Joker’in kendisinin dahi geçmişiyle ilgili anlattığı birçok farklı hikaye ortada dururken ‘’Gerçek Joker bu olamaz, Thomas Wayne aslında entelektüel bir iyilik elçisiydi, tüm servetini insanlığa adamıştı, sonradan Joker’le Bruce Wayne düşman olduklarında Joker’le aralarındaki yaş farkı şu kadar olacak, bu da çok saçma.’’ gibi eleştirilerin isabetli olduğunu düşünmüyorum. Zaten Phillps, Batman ve Joker’i karşı karşı karşıya getirmeyeceğini de belirtiyor. Diyelim ki bu ikili karşı karşıya getirildi, yaş farkının bir önemi kalır mı ya da Joker’in bu hayat öyküsünden sonra Batman’in tarafını tutmanız mümkün olur mu ? Bu soru listesi uzar da gider. Üstelik bu filmde gördüklerimizin ya da anlatılanların çoğu kesin bir gerçek olarak karşımıza çıkmaz. Çünkü Arthur’un gündelik hayatı ve zihnindeki hayal aleminin, fantezilerinin harmanlanmış olması bu filmdeki Joker’in kişiliğini, kimliğini bile epey karmaşık bir muammaya çevirir. Hâl böyleyken Phillips’in Joker’i de dahil hiçbir Joker’i kesin hatlarla çizilmiş bir şablona oturtamazsınız.

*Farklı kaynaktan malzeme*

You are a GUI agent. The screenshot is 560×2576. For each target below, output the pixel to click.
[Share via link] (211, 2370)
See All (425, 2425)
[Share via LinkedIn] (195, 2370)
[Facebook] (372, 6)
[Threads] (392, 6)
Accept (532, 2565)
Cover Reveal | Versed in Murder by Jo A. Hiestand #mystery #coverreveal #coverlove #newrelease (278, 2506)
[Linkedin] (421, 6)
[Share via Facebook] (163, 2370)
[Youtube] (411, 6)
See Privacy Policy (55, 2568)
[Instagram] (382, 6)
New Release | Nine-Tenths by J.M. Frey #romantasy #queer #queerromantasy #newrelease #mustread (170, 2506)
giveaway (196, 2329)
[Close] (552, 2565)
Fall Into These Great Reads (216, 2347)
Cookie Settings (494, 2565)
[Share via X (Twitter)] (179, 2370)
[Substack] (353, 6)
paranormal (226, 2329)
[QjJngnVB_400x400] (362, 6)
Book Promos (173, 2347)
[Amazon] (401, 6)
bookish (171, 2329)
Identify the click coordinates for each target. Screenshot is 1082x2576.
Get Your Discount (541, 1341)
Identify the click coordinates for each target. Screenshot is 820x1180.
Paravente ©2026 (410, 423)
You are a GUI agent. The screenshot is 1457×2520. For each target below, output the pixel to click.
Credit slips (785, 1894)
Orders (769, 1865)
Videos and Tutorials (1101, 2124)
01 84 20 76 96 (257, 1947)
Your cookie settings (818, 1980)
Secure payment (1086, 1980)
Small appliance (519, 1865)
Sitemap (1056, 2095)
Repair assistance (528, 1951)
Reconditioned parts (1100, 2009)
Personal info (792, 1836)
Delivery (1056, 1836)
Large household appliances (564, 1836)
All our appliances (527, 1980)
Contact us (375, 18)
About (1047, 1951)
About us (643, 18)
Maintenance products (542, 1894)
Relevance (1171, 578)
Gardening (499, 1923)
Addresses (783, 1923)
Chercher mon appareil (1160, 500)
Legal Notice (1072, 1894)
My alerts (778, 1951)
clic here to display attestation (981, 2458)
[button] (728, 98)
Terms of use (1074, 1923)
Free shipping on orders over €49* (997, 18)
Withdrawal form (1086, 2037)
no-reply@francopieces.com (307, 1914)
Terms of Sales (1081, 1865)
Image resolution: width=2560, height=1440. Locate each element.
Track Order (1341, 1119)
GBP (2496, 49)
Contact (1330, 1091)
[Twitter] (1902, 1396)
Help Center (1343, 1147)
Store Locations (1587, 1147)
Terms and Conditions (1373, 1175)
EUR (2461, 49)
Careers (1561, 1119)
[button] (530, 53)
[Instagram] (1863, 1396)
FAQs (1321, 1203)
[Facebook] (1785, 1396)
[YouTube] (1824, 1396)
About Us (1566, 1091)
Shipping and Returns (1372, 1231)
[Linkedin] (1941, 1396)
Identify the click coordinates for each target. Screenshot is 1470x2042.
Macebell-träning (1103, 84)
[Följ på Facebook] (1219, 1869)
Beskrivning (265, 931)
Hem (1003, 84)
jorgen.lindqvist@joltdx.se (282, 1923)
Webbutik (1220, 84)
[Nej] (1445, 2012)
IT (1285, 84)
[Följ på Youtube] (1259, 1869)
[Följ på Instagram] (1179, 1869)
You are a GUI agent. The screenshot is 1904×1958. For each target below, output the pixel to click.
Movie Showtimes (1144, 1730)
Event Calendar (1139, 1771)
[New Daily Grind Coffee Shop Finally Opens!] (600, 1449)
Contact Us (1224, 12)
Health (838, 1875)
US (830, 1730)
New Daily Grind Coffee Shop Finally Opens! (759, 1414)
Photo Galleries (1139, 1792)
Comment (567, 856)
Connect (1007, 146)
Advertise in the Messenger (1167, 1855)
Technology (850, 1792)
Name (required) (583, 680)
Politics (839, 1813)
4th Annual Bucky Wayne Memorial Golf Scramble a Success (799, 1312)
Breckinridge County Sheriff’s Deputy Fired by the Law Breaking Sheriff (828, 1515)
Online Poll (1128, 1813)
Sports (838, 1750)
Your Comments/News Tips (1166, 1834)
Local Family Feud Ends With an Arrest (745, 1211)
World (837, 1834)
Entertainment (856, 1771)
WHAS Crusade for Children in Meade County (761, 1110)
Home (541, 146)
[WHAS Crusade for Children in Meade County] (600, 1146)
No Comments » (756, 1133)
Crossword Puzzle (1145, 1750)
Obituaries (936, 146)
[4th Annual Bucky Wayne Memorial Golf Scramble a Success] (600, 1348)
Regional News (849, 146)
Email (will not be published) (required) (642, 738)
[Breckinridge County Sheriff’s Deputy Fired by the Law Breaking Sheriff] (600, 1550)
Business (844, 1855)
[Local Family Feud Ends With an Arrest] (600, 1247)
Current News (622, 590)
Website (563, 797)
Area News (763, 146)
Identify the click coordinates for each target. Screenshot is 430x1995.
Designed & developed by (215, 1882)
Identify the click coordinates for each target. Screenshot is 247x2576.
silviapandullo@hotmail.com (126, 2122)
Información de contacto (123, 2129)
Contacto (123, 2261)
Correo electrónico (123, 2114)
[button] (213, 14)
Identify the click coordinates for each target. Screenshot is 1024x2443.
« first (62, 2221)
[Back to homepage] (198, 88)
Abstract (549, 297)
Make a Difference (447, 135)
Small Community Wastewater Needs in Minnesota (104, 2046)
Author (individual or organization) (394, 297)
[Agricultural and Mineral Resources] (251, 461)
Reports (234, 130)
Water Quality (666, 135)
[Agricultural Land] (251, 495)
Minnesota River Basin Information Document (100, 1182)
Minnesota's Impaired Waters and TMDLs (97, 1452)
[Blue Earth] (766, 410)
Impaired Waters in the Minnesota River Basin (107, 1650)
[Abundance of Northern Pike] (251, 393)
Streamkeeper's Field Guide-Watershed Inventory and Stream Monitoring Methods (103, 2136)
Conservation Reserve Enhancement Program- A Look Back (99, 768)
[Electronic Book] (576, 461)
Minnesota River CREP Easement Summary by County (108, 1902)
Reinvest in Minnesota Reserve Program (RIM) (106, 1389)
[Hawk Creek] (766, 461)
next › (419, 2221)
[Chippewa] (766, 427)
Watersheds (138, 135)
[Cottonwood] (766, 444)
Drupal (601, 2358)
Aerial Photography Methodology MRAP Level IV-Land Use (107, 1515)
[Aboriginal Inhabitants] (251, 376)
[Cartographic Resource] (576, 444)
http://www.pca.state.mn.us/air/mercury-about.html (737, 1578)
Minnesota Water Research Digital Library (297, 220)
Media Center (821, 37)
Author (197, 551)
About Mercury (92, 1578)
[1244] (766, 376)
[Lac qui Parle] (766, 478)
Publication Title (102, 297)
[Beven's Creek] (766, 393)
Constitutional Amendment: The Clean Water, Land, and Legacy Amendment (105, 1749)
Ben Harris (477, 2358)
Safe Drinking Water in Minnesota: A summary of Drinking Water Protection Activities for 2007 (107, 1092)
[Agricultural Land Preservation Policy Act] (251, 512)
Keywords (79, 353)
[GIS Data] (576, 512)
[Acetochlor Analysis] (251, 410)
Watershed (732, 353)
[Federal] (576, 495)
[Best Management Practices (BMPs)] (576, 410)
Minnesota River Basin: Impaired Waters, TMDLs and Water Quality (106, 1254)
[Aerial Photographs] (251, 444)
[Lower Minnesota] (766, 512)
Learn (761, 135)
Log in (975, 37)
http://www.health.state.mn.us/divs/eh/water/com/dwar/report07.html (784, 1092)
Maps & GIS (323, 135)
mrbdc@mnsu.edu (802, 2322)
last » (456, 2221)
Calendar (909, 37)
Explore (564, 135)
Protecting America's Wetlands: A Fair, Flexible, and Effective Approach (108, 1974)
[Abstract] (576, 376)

Bence Phillips, Joker’in ileride neler yapacağını ya da hikayesinin nasıl devam edeceğini bizim hayal gücümüze bırakıyor. Filmin adının Joker olması da bir şeyi değiştirmiyor. En nihayetinde Batman’le hiç karşılaşmayacak bir anti-kahraman olmayan Joker’i diğer Jokerlerle kıyaslamak sanatın özgür ruhuna aykırı geliyor bana. Bu da senaristlerin kendince hayat hikayesini kurguladığı bir Joker yorumu yani ‘’çoktan seçmeli bir geçmişi ‘’ olan Joker’e kendi zihnimizdeki imajı olması gereken tek doğruymuş gibi dayatmanın sanatın sınırlarını daraltmaktan başka bir şeye hizmet etmediğini düşünüyorum. Ayrıca filmin senaryosunun klişelerle dolu olduğunu bundan dolayı da Joker’in özgün bir yanı olmadığını dile getirenlerin Joker’de ortaya konan muazzam sinema işçiliğine haksızlık ettiğini de belirtmek istiyorum. Sinemada aynı konuların defalarca işlendiğine şahit olmuşuzdur. Örneğin; sinema tarihinde aşk konusunu işleyen epey film var fakat bunlardan kaçı kalıcı olabilmiş ki? Demek istediğim, konu önemli olsa da asıl önemli olanın işlenen konu değil konunun anlatılma biçimidir. Joker de ele aldığı konuları sinemanın tüm unsurlarıyla, bütüncül bir kurguyla kusursuz bir şekilde işlemiş. Asıl üzerinde durulması gereken de budur kanaatimce aksi takdirde tüm sanat dalları aynı konuları ele aldığı için birbirinin sonsuz bir tekrarından başka bir şey değilmiş gibi algılanır.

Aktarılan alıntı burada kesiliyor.